Biloski expressed interest in doing another protest. Something she believes it is important due to Tennessee legislature failing to renew The Commercial Breeder Act. The Commercial Breeder Act was set in motion in 2009, but failed to be renewed in March, 2013 and was allowed to expire in June, 2014.
“(The Commercial Breeder Act) used to be in place to prevent people in Tennessee from having multi-dog, kind of puppy mill situations; but that did not get passed again last year. So now, it’s going to be free-range pretty much to have these type of situations here.”
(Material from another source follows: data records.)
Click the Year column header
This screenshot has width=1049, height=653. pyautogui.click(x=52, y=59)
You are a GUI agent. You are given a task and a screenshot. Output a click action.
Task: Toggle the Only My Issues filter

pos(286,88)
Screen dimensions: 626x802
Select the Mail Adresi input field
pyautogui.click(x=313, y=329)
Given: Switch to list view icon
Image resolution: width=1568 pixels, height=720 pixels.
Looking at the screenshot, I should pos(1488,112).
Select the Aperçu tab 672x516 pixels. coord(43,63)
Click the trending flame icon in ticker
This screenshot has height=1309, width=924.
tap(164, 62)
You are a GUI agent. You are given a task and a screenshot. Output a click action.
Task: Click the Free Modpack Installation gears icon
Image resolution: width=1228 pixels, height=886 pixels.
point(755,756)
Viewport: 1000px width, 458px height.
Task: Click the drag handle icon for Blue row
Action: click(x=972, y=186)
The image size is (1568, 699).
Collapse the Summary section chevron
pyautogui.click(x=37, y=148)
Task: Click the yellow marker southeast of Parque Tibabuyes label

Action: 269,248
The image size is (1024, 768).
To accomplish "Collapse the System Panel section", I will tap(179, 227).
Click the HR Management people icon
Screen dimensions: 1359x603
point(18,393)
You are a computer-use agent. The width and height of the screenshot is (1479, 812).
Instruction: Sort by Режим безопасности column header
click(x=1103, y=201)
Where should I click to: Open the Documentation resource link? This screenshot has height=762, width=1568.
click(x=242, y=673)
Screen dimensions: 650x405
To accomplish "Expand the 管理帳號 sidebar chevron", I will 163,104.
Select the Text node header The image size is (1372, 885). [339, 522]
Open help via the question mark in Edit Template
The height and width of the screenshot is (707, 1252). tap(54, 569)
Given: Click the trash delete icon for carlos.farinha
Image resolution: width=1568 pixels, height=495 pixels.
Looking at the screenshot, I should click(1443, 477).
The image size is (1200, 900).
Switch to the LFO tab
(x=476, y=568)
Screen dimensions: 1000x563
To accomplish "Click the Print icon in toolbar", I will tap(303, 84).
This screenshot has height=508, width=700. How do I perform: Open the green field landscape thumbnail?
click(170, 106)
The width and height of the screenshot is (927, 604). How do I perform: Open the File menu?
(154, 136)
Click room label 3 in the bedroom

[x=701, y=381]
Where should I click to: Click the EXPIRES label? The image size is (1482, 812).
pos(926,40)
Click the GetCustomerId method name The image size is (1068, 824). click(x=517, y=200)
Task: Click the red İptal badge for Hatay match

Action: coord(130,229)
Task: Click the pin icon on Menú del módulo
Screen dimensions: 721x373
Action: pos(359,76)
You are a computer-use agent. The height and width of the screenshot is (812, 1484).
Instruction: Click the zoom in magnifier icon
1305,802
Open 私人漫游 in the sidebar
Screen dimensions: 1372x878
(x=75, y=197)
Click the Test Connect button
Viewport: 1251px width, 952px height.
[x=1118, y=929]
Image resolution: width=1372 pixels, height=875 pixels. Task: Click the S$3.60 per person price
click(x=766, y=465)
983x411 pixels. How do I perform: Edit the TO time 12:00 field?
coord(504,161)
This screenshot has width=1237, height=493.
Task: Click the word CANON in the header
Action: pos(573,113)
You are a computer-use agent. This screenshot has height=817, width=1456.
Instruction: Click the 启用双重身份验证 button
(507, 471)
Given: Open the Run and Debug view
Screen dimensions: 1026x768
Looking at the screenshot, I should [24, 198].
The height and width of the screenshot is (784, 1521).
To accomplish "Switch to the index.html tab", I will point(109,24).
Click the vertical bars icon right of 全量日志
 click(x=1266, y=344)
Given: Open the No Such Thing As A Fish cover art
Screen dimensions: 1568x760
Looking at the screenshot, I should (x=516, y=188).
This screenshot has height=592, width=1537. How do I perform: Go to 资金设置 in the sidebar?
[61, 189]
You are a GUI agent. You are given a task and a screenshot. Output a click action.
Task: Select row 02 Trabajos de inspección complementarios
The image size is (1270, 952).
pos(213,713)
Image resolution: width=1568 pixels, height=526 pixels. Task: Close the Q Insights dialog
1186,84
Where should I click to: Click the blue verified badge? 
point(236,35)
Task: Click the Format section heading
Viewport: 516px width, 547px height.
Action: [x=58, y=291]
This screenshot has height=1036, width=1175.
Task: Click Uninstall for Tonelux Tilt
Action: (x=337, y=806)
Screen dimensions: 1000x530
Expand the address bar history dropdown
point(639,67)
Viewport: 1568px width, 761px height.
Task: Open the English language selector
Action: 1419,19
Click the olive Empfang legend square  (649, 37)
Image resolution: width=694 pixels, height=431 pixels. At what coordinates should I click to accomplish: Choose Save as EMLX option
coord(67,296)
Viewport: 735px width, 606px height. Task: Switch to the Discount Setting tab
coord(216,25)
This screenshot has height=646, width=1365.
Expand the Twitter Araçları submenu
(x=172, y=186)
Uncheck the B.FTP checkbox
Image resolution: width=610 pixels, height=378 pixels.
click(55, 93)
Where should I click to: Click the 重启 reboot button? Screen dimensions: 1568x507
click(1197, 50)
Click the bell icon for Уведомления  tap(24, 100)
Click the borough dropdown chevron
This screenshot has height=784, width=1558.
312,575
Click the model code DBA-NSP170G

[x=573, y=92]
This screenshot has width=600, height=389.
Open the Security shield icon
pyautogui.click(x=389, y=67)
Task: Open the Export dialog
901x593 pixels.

Biloski expressed concerns of overpopulation since rejected renewal of the act will ultimately result in more pet stores and more people breeding puppies, when there are already thousands of homeless animals in the U.S.
“With all the high rates of euthanasia, especially down south, nobody is spaying and neutering, and how many animals are available at the shelters; it’s kind of outrageous that people are going there and paying thousands of dollars for a puppy,” Biloski said.
Amy Johnston, director of outreach and volunteer coordinator at Young-Williams Animal Center, explained the importance of spaying and neutering an animal – something she is unsure Puppy Zone asks its customers to do.
“Some good breeders will say you have to show a receipt of spay or neuter at six months or one year or whatever; I don’t know if Puppy Zone does that as well, I doubt it,” Johnston said.
At Young-Williams, the animals that are taken in are homeless. They are run through extensive veterinary examinations and when they are of age (if they aren’t already) they are spayed or neutered.
Young-Williams is an open admission shelter, meaning they take in animals from the city and county animal control. Regardless of health or temperament, Johnston said, “we take in everything”.
“In the opinion of Young-Williams, it is always better to consider adoption because there are so many homeless animals out there that need homes versus buying a dog from a pet store. We’re not going to say anything negative or positive about Puppy Zone, but what we will say is positive things about adopting and what that does,” Johnston said.
“There’s lots of different things; you save lives, these animals are homeless, and you’re not contributing to the overpopulation of Knoxville.”